For first-visit prep, three habits help. Bring an active insurance card and a list of any prescription medications, because the medical history form drives both treatment planning and the standard pre-procedure screening required by the Tennessee Board. Ask about the office’s continuing-education focus the first time you sit in the chair, since a dentist whose CE hours sit in implant or laser work will plan a course of treatment around those tools, and that detail matters more than the website’s stock photography. Finally, schedule the new-patient exam, which on each of the three rosters above runs longer than a recall cleaning and includes the full periodontal-charting, oral-cancer screening, and intraoral-camera review that a Tennessee-licensed general dentist is trained to deliver under ADA Code of Ethics informed-consent standards.
Selection Methodology #
Verifying a Nashville general dental practice begins at the Tennessee Board of Dentistry register under TCA 63-5 and the lead doctor’s ADA and Academy of General Dentistry record. The three offices above each carry a current TBOD license without disciplinary action on the practitioner profile, list ADA and AGD membership for the lead clinician, hold a long Nashville-area patient-care history at a single named address, and publish service-line detail (preventive, restorative, prosthodontic, occlusal, sedation tier) without straying into the specialty corners of orthodontics, endodontics, or oral surgery that belong to board-certified specialists. Dental service organizations that rotate doctors quarterly, ad-driven offices without a long-tenured lead, and addresses that cannot be verified on the TBOD profile were not considered.

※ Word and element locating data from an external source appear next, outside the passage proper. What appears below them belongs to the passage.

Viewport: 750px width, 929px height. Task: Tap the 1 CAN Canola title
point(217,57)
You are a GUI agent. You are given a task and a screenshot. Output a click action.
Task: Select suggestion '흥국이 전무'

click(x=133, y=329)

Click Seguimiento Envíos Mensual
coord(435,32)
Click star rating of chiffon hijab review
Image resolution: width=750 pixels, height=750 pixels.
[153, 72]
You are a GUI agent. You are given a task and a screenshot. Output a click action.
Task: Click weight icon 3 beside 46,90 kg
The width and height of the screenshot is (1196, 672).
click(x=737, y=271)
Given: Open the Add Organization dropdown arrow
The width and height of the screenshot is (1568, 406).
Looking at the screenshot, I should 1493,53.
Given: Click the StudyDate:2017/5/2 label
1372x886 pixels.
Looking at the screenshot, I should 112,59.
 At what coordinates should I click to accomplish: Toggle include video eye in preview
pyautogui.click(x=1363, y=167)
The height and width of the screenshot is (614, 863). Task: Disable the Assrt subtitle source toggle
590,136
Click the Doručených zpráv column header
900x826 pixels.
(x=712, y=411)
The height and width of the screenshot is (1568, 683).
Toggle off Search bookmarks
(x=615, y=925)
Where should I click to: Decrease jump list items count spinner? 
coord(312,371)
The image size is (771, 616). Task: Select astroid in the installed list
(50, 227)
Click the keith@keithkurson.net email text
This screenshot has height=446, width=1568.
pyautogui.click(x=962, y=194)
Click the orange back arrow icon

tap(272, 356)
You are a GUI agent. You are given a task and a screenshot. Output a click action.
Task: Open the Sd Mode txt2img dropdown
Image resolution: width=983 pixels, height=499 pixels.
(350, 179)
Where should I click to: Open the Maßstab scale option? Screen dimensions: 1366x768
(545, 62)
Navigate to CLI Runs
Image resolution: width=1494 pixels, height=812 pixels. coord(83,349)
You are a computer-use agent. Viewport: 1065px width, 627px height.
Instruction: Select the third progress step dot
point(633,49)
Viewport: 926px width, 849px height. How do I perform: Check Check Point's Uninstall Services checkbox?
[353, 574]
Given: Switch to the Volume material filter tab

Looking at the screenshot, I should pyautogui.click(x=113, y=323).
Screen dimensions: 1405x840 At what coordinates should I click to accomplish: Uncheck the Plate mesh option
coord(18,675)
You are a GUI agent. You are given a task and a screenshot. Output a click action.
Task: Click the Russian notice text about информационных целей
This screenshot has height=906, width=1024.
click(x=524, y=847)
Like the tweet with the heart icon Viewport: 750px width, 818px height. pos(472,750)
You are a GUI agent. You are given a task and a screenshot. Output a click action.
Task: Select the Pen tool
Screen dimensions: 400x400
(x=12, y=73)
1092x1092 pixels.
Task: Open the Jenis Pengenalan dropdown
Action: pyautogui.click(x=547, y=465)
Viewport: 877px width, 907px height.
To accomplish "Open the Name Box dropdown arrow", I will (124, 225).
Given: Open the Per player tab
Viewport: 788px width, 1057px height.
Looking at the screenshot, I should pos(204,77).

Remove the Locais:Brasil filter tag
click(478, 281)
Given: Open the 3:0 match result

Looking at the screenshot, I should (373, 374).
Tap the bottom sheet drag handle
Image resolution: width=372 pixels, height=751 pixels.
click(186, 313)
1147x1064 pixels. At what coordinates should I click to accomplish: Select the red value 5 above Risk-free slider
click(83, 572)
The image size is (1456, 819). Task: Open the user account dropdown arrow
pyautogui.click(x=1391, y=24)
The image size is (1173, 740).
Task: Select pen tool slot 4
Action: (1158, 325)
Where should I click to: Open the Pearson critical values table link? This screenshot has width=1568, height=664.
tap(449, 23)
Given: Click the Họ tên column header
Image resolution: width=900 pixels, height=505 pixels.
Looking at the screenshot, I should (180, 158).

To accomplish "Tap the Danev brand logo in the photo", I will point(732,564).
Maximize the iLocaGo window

Frequently Asked Questions #
Q: How do I verify a Nashville general dentistry practitioner holds the right credentials?
A: Use the Tennessee Department of Health Board of Dentistry license verification at health.tn.gov, the American Dental Association Find-a-Dentist directory, and the Academy of General Dentistry Fellowship lookup for FAGD-credentialed practitioners.
Q: What sets these three apart from the broader Nashville general dentistry field?
A: All three offices clear Tennessee Board of Dentistry licensure under TCA 63-5 and seat at least one practitioner who carries ADA and Academy of General Dentistry membership. Beyond that floor, the differentiation runs through case-mix breadth (cosmetic adjuncts, sleep-airway, in-house hygiene cadence) and how the recall system actually pulls patients back rather than depending on phone-tag reminders.
Q: Are any of the three practices paid placements?
A: No. The three profiles above are editorial selections drawn from publicly verifiable sources. No practice sponsored placement.
Q: How should I prepare for a first appointment?
A: Confirm in-network status with your insurer, bring photo ID and a list of current medications, and request the practice’s published new-patient intake forms in advance to streamline the first visit.
Editorial Note #
This guide was published on 2026-05-11 and reflects research current as of that date. Verify licenses, phone numbers, and current business status before engaging any firm.